(Beginning of Information shown)
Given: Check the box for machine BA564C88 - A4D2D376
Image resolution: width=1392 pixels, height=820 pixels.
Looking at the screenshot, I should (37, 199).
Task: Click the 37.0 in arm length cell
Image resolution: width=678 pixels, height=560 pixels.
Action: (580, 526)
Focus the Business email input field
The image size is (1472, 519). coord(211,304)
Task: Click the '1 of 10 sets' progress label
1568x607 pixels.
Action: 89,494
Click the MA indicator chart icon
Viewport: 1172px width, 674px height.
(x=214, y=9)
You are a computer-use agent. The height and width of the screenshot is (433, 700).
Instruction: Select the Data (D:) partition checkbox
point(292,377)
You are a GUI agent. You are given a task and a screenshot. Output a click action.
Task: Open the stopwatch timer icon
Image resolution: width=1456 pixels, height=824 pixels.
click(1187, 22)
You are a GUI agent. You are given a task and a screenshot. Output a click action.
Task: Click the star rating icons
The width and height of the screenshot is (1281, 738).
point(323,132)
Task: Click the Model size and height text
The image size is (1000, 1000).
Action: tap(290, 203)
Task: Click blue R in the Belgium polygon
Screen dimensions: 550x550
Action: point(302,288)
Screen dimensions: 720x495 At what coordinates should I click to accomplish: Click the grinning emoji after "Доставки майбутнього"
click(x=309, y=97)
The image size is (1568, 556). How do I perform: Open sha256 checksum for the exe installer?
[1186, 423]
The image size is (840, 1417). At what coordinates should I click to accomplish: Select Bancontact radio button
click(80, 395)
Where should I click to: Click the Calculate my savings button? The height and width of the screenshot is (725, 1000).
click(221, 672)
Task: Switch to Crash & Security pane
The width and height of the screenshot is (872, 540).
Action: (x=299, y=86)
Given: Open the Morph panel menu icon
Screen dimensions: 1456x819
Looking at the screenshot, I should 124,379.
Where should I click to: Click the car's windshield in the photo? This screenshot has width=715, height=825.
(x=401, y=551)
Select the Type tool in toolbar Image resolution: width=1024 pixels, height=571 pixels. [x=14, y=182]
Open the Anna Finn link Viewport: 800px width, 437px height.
(End of Information shown)
**Exercise objective**
For the span from the line containing "The width and height of the screenshot is (872, 540)." through the last line of the entries above, transcribe each line exactly and leave out everything else.

**Response for this exercise**
The width and height of the screenshot is (872, 540).
Action: (x=299, y=86)
Given: Open the Morph panel menu icon
Screen dimensions: 1456x819
Looking at the screenshot, I should 124,379.
Where should I click to: Click the car's windshield in the photo? This screenshot has width=715, height=825.
(x=401, y=551)
Select the Type tool in toolbar Image resolution: width=1024 pixels, height=571 pixels. [x=14, y=182]
Open the Anna Finn link Viewport: 800px width, 437px height.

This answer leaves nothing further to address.